The Kremlin couldn’t spin the dramatic photographs and video of Nov. 9. The palpable joy overwhelmed the jailers and their propagandists, and even stunned to silence their usually vocal Marxist sympathizers in the West. Middle-aged fraus laughing at the wall’s mounting rubble as teenagers danced beneath abandoned guard towers visibly and undeniably signaled the collapse of the Soviet Union’s Eastern European empire.
In its first “post-wall” issue, the German magazine Der Spiegel described the breach of the Berlin Wall with a short headline: “Das Volk Siegt” (the people win, the nation is victorious).
That is certainly true. A majority of Germans locked in the Stalinist eastern sector never lost hope, at least not entirely. A majority of Germans in the NATO-protected west didn’t lose hope, either – nor, despite harsh repression, did Poles (Solidarity movement, 1980), Hungarians (revolt, 1956), Czechs and Slovaks (Prague Spring, 1968) and the other nations enslaved by communism.
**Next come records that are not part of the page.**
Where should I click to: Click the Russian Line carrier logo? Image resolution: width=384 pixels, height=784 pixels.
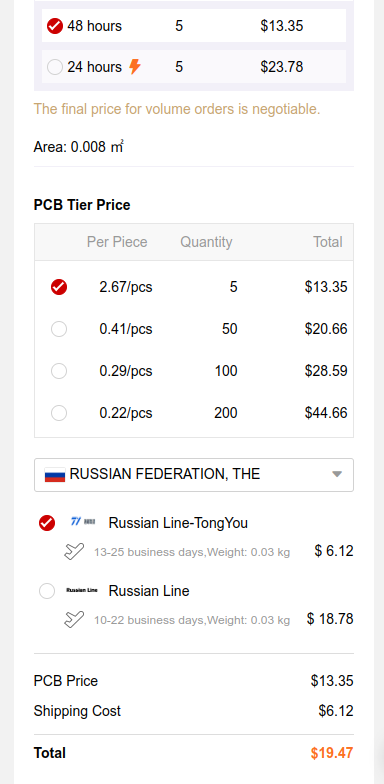coord(82,590)
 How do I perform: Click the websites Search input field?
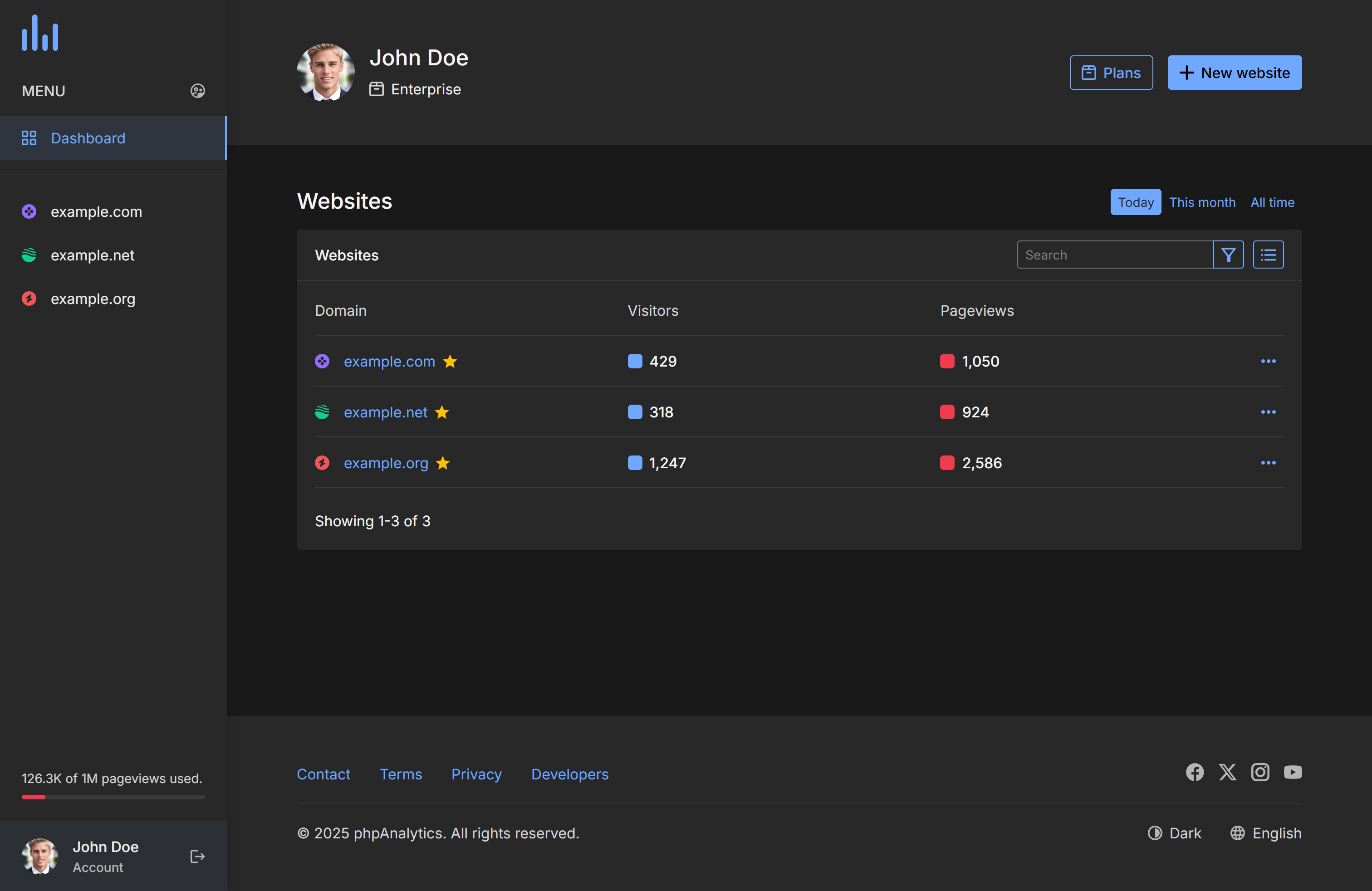pos(1115,255)
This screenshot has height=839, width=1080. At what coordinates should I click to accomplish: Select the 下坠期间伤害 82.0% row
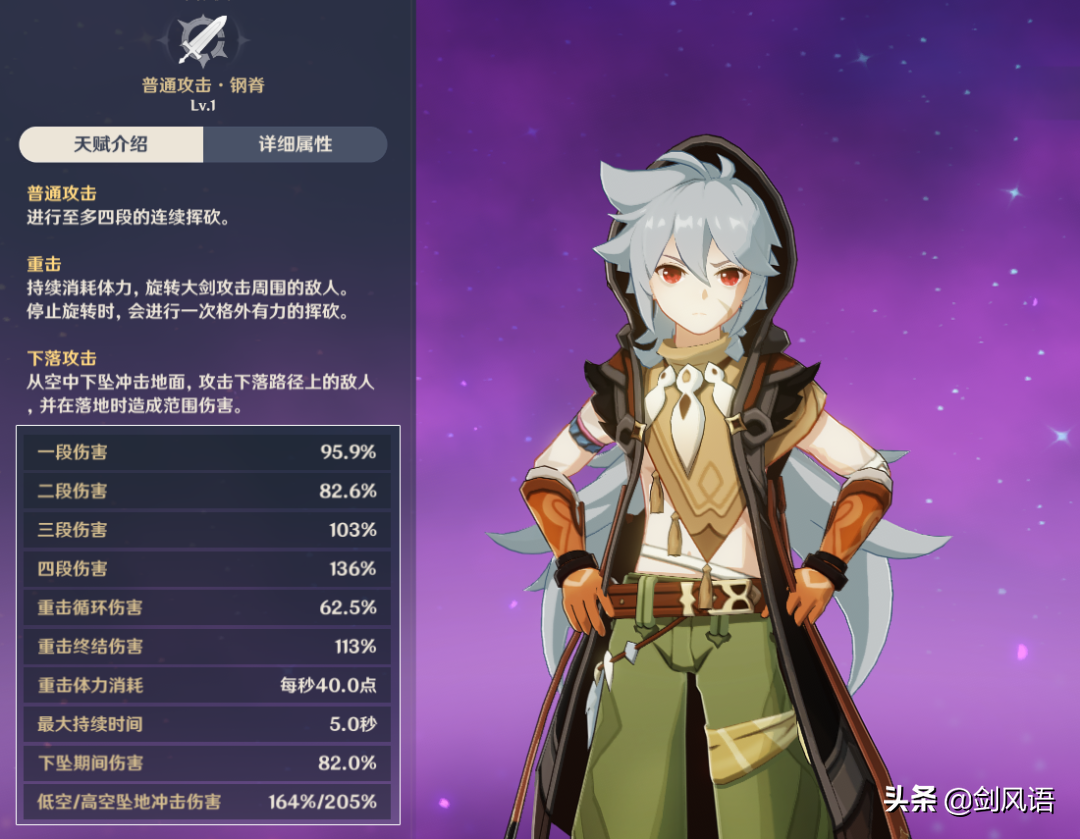207,763
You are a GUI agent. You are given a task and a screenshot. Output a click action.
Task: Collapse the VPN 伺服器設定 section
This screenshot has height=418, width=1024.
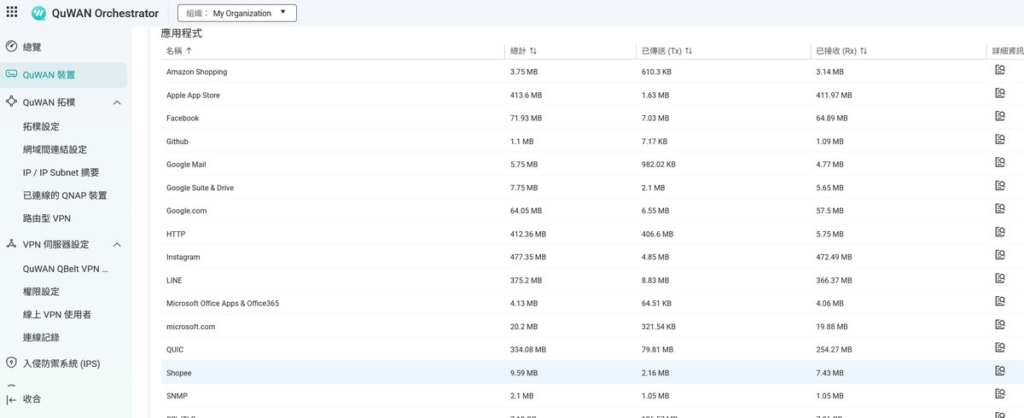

Though watched by ubiquitous secret police and their informers, these nations maintained the will to persevere against tyranny and oppression. It was a daily struggle, and spirits flagged as Soviet premiers told the United States, “We will bury you.”
Many in the West, including the U.S., believed that the communists had history on their side. The wry debate reply from the defeatist lefties favoring unilateral U.S. nuclear disarmament was “better Red than dead.” For decades – I repeat, decades – this crowd had a media pulpit from which its self-proclaimed intelligentsia preached the moral equivalency of the U.S. and the Soviet Union, and at times dropped the all pretense and fingered the U.S. as the “fascist state” and global oppressor.
In the language of the defeatist left, the U.S. was the jailer, the warmonger, the threat to world peace.
The Berlin Wall’s collapse exposed that Big Lie, as did the documented moral, political, economic and ecological wretchedness of the Soviet Union. Unfortunately, we still hear echoes of this “blame America” cant lacing al-Qaida propaganda and the lectures of hard-left reactionaries like Bill Ayers. The great anti-American lies of the Cold War are recast as the great anti-American lies of the War on Terror.
Breaching the wall in 1989 was bloodless, but the Cold War certainly wasn’t. World War III did not break out along the intra-German border and produce a nuclear conflagration, but the Cold War’s battles on the periphery (e.g., Greece, Korea, Vietnam, El Salvador, Angola, Afghanistan) were expensive, fatiguing and deadly.
Despite the risk and strain, America didn’t quit – at least, the majority of Americans didn’t.
Nov. 9, 1989, was a victory for freedom, but it would not have been possible without America and American perseverance. America carried the burden of leadership; American soldiers bore the brunt of defending freedom. American leadership and active defense kept hope alive – the hope that empowered Eastern Europe’s oppressed.